The engine can continue to run as compressed air flow to a given cylinder alternates as the piston in that cylinder moves up and down.
As the piston reaches the bottom of a cylinder, compressed air is routed to the bottom of the cylinder to push the piston upwards.
When the piston reaches the top of the cylinder, the compressed air is routed to the top of the cylinder, pushing the piston down, and the cycle repeats as long as compressed air is supplied.
This is referred to as the ‘double-acting’ or ‘double-action’ process.
The result is a continuous rotation of the engine crankshaft, which is directed to the transmission, which then feeds power to the rear wheels.
Other components and systems
I saw fit to load this tractor with as many systems and components as I could, being that I had quite a lot of parts left-over from the dismantling of the Unimog. So, here’s a short list of the systems and features of this tractor, in addition to the pneumatic engine (I’ll mention the engine again anyway ;)):
- Two-cylinder double-acting, non-reversible, pneumatic engine – runs on air alone
- Two-speed forward and one-speed reverse constant mesh gearbox
- Automatic pneumatic parking brake featuring twin-brake shoe design
- Drag link steering system
- Rear differential
- Rear pneumatic-operated ram (actuates various accessories)
The Operator’s Manual I’ve written describes these systems (and more) in much greater – almost exhaustive – detail. Be sure to check it out (link at the end of this post)!

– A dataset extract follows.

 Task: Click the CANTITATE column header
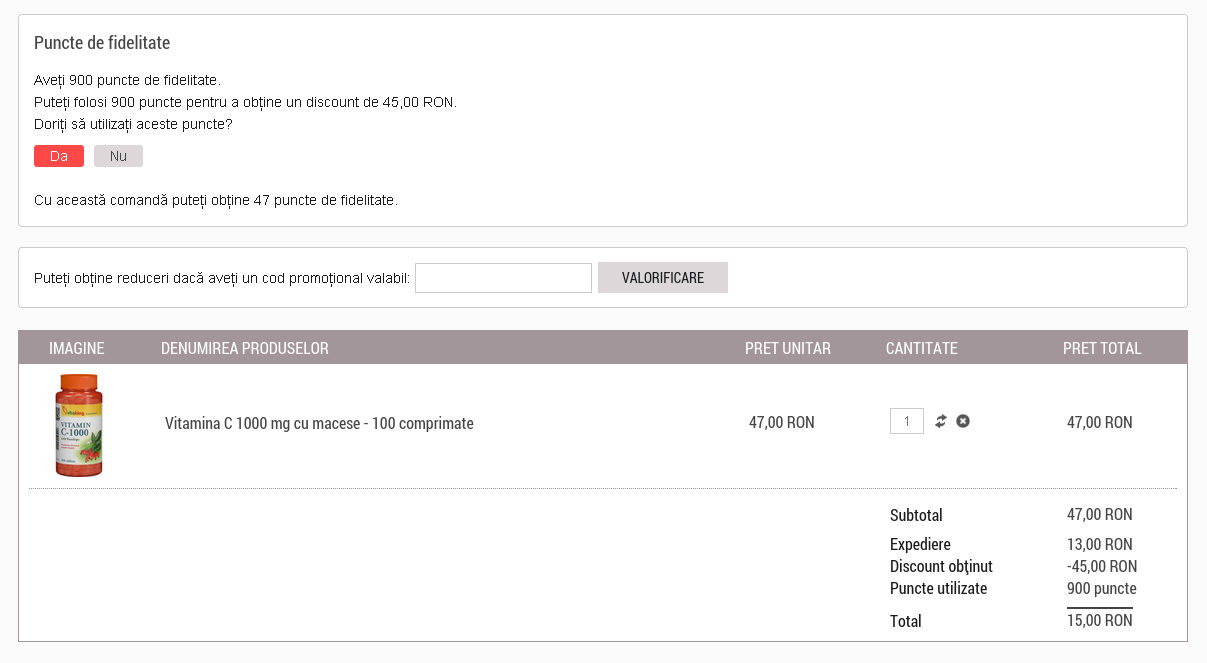coord(922,348)
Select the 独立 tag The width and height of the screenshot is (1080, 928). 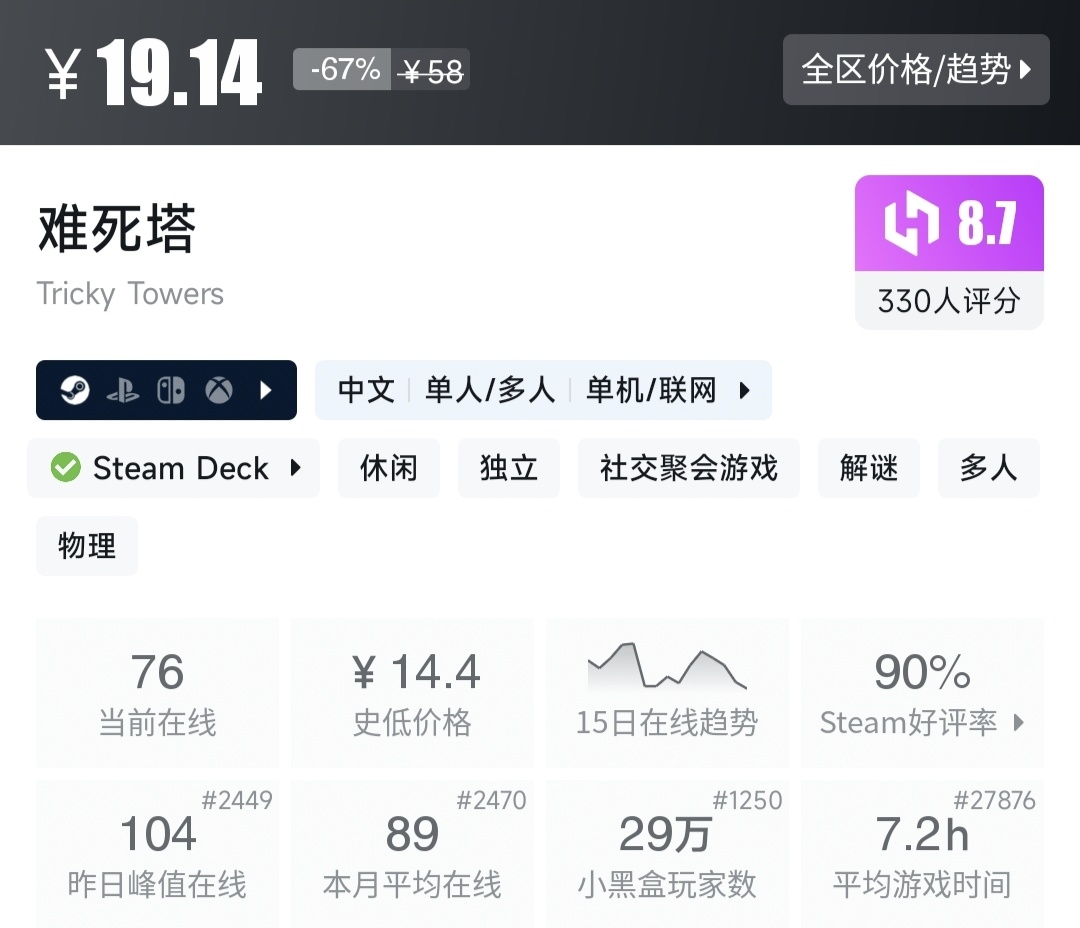click(509, 468)
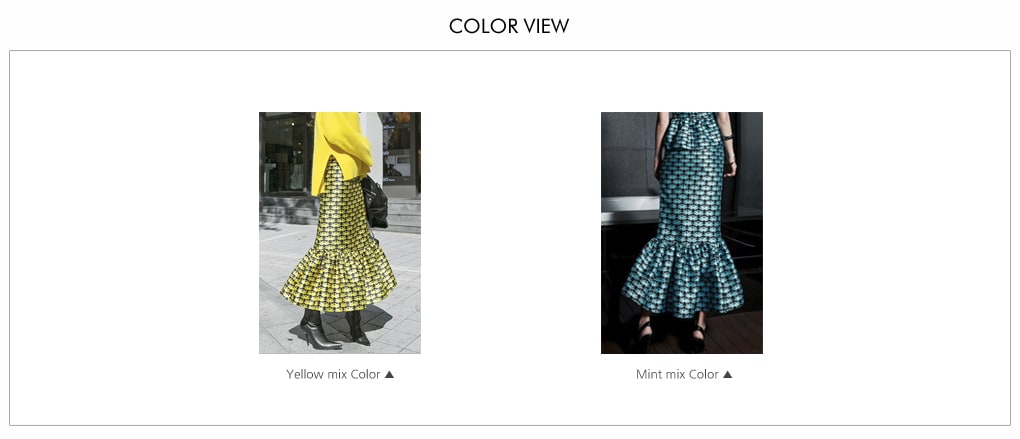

Here’s some pictures of the tractor as well as a video and a link to the very detailed Operator’s Manual. Enjoy!!
Where to now?
So what’s next at the Harman Motor Works? I am currently working on a remote-controlled Lego bus, to be based loosely off an AEC Regal MkIV single-decker. This Lego bus is fitted with my latest prototypical fluid drive coupling, of which I’ve also recently blogged about. I’m currently at a reasonably-advanced level of completion of this vehicle, having got the rolling chassis and box frame mostly complete. There is however still quite of bit of work to go. I will post an update or two on this blog over the coming weeks!